In 2025, many conversations around venture capital fund management have eventually circled back to the same topic: the growing liquidity needs of LPs.
In the early 2020s, VCs rode the back of a bull market to raise record-breaking sums of capital from LPs. Then, the market for IPOs and other venture-backed exits largely dried up. With fewer exits, there were fewer opportunities to return cash to LPs. This meant LPs had less capital to invest in new VC funds, which in turn meant that VCs had less money to invest in new startups. Deal activity declined. The typical cycles of the startup ecosystem were slowing down, because LPs weren’t getting the returns they expected.
In Q2, VCs seemed to get the message.
The percentage of venture funds on Carta that have begun to return capital to their LPs jumped noticeably in Q2 for every vintage from 2017 through 2023, as investors demonstrated a new urgency around generating DPI. Among funds raised in 2017, some 85% have started to generate DPI. Among funds raised in 2019, some 53% have begun returning capital to LPs, including 8% of funds in the vintage that did so for the first time in Q2.
Noticeably, some of the most recent cohorts of funds on Carta are adapting most aggressively. In the 2023 vintage, about 15% of funds had begun generating DPI after six quarters of management. That’s a higher percentage than any other vintage from 2017 through 2022 at that same six-quarter threshold.
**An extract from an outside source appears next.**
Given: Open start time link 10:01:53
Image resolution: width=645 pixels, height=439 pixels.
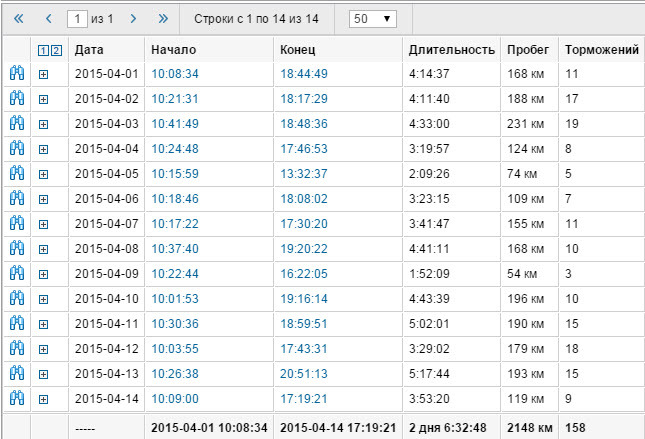Looking at the screenshot, I should coord(175,299).
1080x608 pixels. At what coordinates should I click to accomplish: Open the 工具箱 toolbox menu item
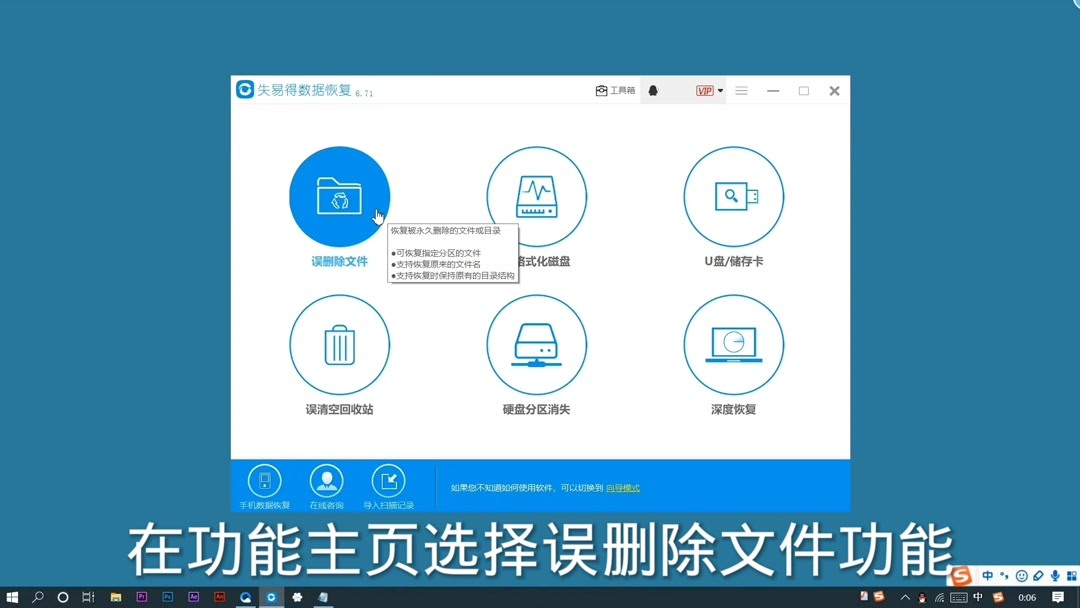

For the LPs who have been eagerly awaiting liquidity—and for any other investors or founders interested in greasing the skids for more VC dealmaking—this Q2 increase in DPI is a welcome sign.
Highlights
Key performance metrics are on the rise: Median net TVPI increased at every fund vintage from 2017 to 2023 in Q2. In other words, the value of the typical venture fund inched up. For the 2017 vintage, median TVPI rose to 1.95x. Net IRRs also mostly trended up in Q2, with the median for the 2017 vintage climbing to 13.5%.
Average LP check sizes have grown: Among VC funds with between $1 million and $10 million in commitments that were raised from 2018 to 2021, the average LP check size was $127,000. Among funds of that same size that were raised more recently, from 2022 through 2025, average check size rose to $165,000. This same trend of larger checks from 2022 on holds true for funds up to $100 million in size.
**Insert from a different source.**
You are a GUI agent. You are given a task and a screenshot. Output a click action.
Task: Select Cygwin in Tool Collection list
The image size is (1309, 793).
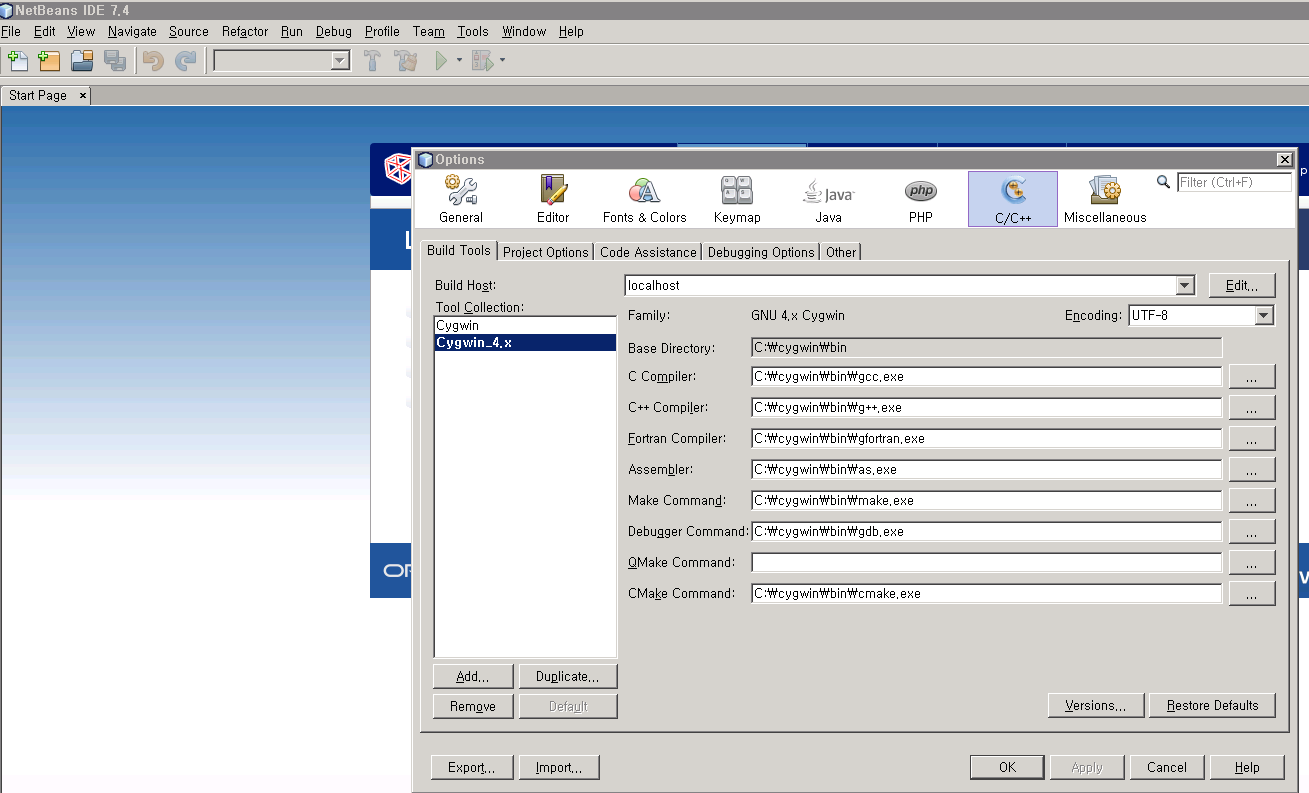(x=458, y=326)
Dry powder is drying up: Most VC funds raised prior to 2021 have little dry powder remaining. Funds in the 2020 vintage, for instance, have just 11% of their total committed capital still available to invest. More recent funds are also deploying capital quickly. Funds in the 2023 vintage have 42% of their cash in reserve, while 33% of capital from the 2022 vintage remains as dry powder.
Fund details

This report includes data from 2,715 venture funds with vintage years ranging from 2017 through 2025. Across all fund sizes, these vehicles combined to raise about $112.2 billion in capital commitments. Some $38.2 billion of this capital (about 34% of the total) is managed by funds between $25 million and $100 million in size, while another $32.9 billion (29% of the total) was raised by funds between $100 million and $250 million.
In each of the five size intervals shown here, somewhere between 27% and 34% of all committed capital remains uninvested and ready to deploy. The largest venture funds—those with more than $250 million in commitments—have the highest portion of remaining dry powder, at 34%.

As a whole, venture funds that were raised prior to 2021 have now invested roughly 90% of their available capital. In the 2020 vintage, just 11% of committed capital across all funds remains as uninvested dry powder. This rate of dry powder is similar for the 2019, 2018, and 2017 vintages.
More recent vintages have more dry powder still in reserve. But venture funds tend to invest their capital on relatively rapid timelines. For instance, the two-year-old funds from the 2023 vintage have already deployed 58% of their committed capital, or about $6.7 billion, with the other 42% remaining as dry powder. Funds from the 2025 vintage have already put 15% of their committed capital to work.

In both the 2024 and 2025 vintages, at least 40% of all closed funds on Carta had between $1 million and $10 million in committed capital. That percentage has increased markedly over the past five years, rising from 25% in 2020. At least in part, this shift in the market is due to the growing presence of solo GPs and other emerging managers, who are more likely than established managers to raise smaller funds.
In the first half of 2025, however, there was also a slight uptick in the frequency of the largest VC funds: Some 12% of vehicles closed during H1 had at least $100 million in commitments, on pace for the highest annual figure since 2020.
As both the smallest and largest funds have grown more common, mid-sized vehicles have felt the squeeze. Just 48% of funds closed in 2025 were between $10 million and $100 million in size, the smallest percentage in at least the past nine years.